→ Stored data
↓

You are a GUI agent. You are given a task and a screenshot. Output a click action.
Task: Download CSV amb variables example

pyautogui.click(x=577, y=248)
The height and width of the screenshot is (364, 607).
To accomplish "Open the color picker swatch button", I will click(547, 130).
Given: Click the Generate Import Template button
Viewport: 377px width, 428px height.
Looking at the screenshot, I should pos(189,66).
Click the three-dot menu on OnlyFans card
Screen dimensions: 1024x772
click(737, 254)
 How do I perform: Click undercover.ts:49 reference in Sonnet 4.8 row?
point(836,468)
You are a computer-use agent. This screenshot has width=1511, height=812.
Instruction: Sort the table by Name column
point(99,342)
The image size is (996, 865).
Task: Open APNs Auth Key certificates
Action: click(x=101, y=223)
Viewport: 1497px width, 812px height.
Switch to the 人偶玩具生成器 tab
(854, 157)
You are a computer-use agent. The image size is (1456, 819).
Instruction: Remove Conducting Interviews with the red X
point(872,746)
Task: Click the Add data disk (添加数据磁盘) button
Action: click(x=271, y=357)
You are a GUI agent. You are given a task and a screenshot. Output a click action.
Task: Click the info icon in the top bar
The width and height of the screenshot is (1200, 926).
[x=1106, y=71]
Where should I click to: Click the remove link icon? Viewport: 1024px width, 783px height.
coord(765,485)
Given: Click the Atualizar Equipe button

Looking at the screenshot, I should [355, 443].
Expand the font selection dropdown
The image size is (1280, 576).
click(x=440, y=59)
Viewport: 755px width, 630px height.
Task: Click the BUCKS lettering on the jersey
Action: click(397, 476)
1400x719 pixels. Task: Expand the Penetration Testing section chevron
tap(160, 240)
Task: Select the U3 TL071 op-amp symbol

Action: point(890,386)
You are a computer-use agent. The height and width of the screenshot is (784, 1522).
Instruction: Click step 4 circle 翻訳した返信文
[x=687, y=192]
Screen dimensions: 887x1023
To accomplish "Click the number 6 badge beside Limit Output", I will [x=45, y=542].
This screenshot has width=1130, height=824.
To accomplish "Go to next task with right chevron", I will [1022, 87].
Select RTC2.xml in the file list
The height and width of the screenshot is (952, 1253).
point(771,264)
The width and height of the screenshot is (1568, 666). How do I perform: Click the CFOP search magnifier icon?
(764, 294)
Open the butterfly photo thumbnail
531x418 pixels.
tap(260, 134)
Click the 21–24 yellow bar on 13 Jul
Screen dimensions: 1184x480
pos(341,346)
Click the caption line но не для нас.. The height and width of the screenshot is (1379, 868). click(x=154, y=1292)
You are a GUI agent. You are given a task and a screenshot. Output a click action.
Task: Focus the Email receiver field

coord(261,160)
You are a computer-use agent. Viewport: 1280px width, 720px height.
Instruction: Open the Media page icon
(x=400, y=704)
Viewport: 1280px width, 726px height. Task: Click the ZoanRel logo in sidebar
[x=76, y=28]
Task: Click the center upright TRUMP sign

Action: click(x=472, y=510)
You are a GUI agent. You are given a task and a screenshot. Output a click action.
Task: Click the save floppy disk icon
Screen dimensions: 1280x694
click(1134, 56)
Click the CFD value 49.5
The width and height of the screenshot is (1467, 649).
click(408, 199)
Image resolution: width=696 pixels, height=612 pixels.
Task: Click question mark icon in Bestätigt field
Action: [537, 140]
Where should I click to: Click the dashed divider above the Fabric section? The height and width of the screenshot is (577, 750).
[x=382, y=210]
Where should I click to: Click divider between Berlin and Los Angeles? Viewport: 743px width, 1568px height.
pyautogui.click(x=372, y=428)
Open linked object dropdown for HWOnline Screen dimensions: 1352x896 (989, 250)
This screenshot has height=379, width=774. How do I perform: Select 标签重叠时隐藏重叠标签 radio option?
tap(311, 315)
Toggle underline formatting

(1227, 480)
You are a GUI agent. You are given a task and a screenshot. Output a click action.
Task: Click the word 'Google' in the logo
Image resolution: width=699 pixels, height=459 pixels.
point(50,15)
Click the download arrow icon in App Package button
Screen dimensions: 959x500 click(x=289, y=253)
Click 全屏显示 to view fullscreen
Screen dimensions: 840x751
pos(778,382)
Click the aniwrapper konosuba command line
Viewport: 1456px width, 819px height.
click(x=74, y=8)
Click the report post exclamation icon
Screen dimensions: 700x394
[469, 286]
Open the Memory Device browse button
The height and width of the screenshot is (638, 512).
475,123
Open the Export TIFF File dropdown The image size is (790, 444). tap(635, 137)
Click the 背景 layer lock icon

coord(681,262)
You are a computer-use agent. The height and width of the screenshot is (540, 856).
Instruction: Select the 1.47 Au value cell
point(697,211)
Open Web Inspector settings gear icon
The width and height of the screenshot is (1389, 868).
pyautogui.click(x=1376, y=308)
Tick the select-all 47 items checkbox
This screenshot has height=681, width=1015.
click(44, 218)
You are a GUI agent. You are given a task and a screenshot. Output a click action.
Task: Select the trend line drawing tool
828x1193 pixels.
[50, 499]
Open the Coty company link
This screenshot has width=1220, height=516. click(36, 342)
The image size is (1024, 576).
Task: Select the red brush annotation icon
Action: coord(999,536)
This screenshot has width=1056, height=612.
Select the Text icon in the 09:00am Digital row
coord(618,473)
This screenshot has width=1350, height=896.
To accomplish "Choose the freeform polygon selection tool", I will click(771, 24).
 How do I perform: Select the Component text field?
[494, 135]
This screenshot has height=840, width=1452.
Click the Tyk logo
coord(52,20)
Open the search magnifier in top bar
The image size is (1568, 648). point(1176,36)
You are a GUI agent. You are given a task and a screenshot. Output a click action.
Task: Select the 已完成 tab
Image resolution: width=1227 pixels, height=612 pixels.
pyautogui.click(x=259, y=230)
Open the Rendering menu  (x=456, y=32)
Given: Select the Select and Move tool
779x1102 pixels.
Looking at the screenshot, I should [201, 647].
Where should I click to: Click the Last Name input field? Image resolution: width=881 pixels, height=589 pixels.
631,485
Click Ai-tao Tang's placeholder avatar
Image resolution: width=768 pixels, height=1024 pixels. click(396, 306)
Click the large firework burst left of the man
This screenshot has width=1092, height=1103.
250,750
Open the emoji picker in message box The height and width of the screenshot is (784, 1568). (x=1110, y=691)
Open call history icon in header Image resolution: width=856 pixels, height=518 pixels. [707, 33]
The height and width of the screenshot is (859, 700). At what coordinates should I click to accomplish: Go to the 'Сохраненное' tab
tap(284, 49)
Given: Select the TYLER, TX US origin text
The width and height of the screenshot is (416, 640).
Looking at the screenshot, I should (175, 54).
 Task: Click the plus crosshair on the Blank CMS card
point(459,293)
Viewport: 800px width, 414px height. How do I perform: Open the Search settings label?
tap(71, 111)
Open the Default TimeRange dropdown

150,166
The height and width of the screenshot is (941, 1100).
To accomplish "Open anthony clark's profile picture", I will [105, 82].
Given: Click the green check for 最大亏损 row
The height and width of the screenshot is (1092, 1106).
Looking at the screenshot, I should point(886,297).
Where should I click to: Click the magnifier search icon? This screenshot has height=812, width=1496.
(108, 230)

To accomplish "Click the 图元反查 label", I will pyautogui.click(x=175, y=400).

↑

→ What this task involves
Duplicate the records above line for line, with no changes.

→ Solution below
You are a GUI agent. You are given a task and a screenshot. Output a click action.
Task: Download CSV amb variables example

pyautogui.click(x=577, y=248)
The height and width of the screenshot is (364, 607).
To accomplish "Open the color picker swatch button", I will click(547, 130).
Given: Click the Generate Import Template button
Viewport: 377px width, 428px height.
Looking at the screenshot, I should pos(189,66).
Click the three-dot menu on OnlyFans card
Screen dimensions: 1024x772
click(737, 254)
 How do I perform: Click undercover.ts:49 reference in Sonnet 4.8 row?
point(836,468)
You are a computer-use agent. This screenshot has width=1511, height=812.
Instruction: Sort the table by Name column
point(99,342)
The image size is (996, 865).
Task: Open APNs Auth Key certificates
Action: click(x=101, y=223)
Viewport: 1497px width, 812px height.
Switch to the 人偶玩具生成器 tab
(854, 157)
You are a computer-use agent. The image size is (1456, 819).
Instruction: Remove Conducting Interviews with the red X
point(872,746)
Task: Click the Add data disk (添加数据磁盘) button
Action: click(x=271, y=357)
You are a GUI agent. You are given a task and a screenshot. Output a click action.
Task: Click the info icon in the top bar
The width and height of the screenshot is (1200, 926).
[x=1106, y=71]
Where should I click to: Click the remove link icon? Viewport: 1024px width, 783px height.
coord(765,485)
Given: Click the Atualizar Equipe button

Looking at the screenshot, I should [355, 443].
Expand the font selection dropdown
The image size is (1280, 576).
click(x=440, y=59)
Viewport: 755px width, 630px height.
Task: Click the BUCKS lettering on the jersey
Action: click(397, 476)
1400x719 pixels. Task: Expand the Penetration Testing section chevron
tap(160, 240)
Task: Select the U3 TL071 op-amp symbol

Action: point(890,386)
You are a computer-use agent. The height and width of the screenshot is (784, 1522).
Instruction: Click step 4 circle 翻訳した返信文
[x=687, y=192]
Screen dimensions: 887x1023
To accomplish "Click the number 6 badge beside Limit Output", I will [x=45, y=542].
This screenshot has width=1130, height=824.
To accomplish "Go to next task with right chevron", I will [1022, 87].
Select RTC2.xml in the file list
The height and width of the screenshot is (952, 1253).
point(771,264)
The width and height of the screenshot is (1568, 666). How do I perform: Click the CFOP search magnifier icon?
(764, 294)
Open the butterfly photo thumbnail
531x418 pixels.
tap(260, 134)
Click the 21–24 yellow bar on 13 Jul
Screen dimensions: 1184x480
pos(341,346)
Click the caption line но не для нас.. The height and width of the screenshot is (1379, 868). click(x=154, y=1292)
You are a GUI agent. You are given a task and a screenshot. Output a click action.
Task: Focus the Email receiver field

coord(261,160)
You are a computer-use agent. Viewport: 1280px width, 720px height.
Instruction: Open the Media page icon
(x=400, y=704)
Viewport: 1280px width, 726px height. Task: Click the ZoanRel logo in sidebar
[x=76, y=28]
Task: Click the center upright TRUMP sign

Action: click(x=472, y=510)
You are a GUI agent. You are given a task and a screenshot. Output a click action.
Task: Click the save floppy disk icon
Screen dimensions: 1280x694
click(1134, 56)
Click the CFD value 49.5
The width and height of the screenshot is (1467, 649).
click(408, 199)
Image resolution: width=696 pixels, height=612 pixels.
Task: Click question mark icon in Bestätigt field
Action: [537, 140]
Where should I click to: Click the dashed divider above the Fabric section? The height and width of the screenshot is (577, 750).
[x=382, y=210]
Where should I click to: Click divider between Berlin and Los Angeles? Viewport: 743px width, 1568px height.
pyautogui.click(x=372, y=428)
Open linked object dropdown for HWOnline Screen dimensions: 1352x896 (989, 250)
This screenshot has height=379, width=774. How do I perform: Select 标签重叠时隐藏重叠标签 radio option?
tap(311, 315)
Toggle underline formatting

(1227, 480)
You are a GUI agent. You are given a task and a screenshot. Output a click action.
Task: Click the word 'Google' in the logo
Image resolution: width=699 pixels, height=459 pixels.
point(50,15)
Click the download arrow icon in App Package button
Screen dimensions: 959x500 click(x=289, y=253)
Click 全屏显示 to view fullscreen
Screen dimensions: 840x751
pos(778,382)
Click the aniwrapper konosuba command line
Viewport: 1456px width, 819px height.
click(x=74, y=8)
Click the report post exclamation icon
Screen dimensions: 700x394
[469, 286]
Open the Memory Device browse button
The height and width of the screenshot is (638, 512).
475,123
Open the Export TIFF File dropdown The image size is (790, 444). tap(635, 137)
Click the 背景 layer lock icon

coord(681,262)
You are a computer-use agent. The height and width of the screenshot is (540, 856).
Instruction: Select the 1.47 Au value cell
point(697,211)
Open Web Inspector settings gear icon
The width and height of the screenshot is (1389, 868).
pyautogui.click(x=1376, y=308)
Tick the select-all 47 items checkbox
This screenshot has height=681, width=1015.
click(44, 218)
You are a GUI agent. You are given a task and a screenshot. Output a click action.
Task: Select the trend line drawing tool
828x1193 pixels.
[50, 499]
Open the Coty company link
This screenshot has width=1220, height=516. click(36, 342)
The image size is (1024, 576).
Task: Select the red brush annotation icon
Action: coord(999,536)
This screenshot has width=1056, height=612.
Select the Text icon in the 09:00am Digital row
coord(618,473)
This screenshot has width=1350, height=896.
To accomplish "Choose the freeform polygon selection tool", I will click(771, 24).
 How do I perform: Select the Component text field?
[494, 135]
This screenshot has height=840, width=1452.
Click the Tyk logo
coord(52,20)
Open the search magnifier in top bar
The image size is (1568, 648). point(1176,36)
You are a GUI agent. You are given a task and a screenshot. Output a click action.
Task: Select the 已完成 tab
Image resolution: width=1227 pixels, height=612 pixels.
pyautogui.click(x=259, y=230)
Open the Rendering menu  (x=456, y=32)
Given: Select the Select and Move tool
779x1102 pixels.
Looking at the screenshot, I should [201, 647].
Where should I click to: Click the Last Name input field? Image resolution: width=881 pixels, height=589 pixels.
631,485
Click Ai-tao Tang's placeholder avatar
Image resolution: width=768 pixels, height=1024 pixels. click(396, 306)
Click the large firework burst left of the man
This screenshot has width=1092, height=1103.
250,750
Open the emoji picker in message box The height and width of the screenshot is (784, 1568). (x=1110, y=691)
Open call history icon in header Image resolution: width=856 pixels, height=518 pixels. [707, 33]
The height and width of the screenshot is (859, 700). At what coordinates should I click to accomplish: Go to the 'Сохраненное' tab
tap(284, 49)
Given: Select the TYLER, TX US origin text
The width and height of the screenshot is (416, 640).
Looking at the screenshot, I should (175, 54).
 Task: Click the plus crosshair on the Blank CMS card
point(459,293)
Viewport: 800px width, 414px height. How do I perform: Open the Search settings label?
tap(71, 111)
Open the Default TimeRange dropdown

150,166
The height and width of the screenshot is (941, 1100).
To accomplish "Open anthony clark's profile picture", I will [105, 82].
Given: Click the green check for 最大亏损 row
The height and width of the screenshot is (1092, 1106).
Looking at the screenshot, I should point(886,297).
Where should I click to: Click the magnifier search icon? This screenshot has height=812, width=1496.
(108, 230)

To accomplish "Click the 图元反查 label", I will pyautogui.click(x=175, y=400).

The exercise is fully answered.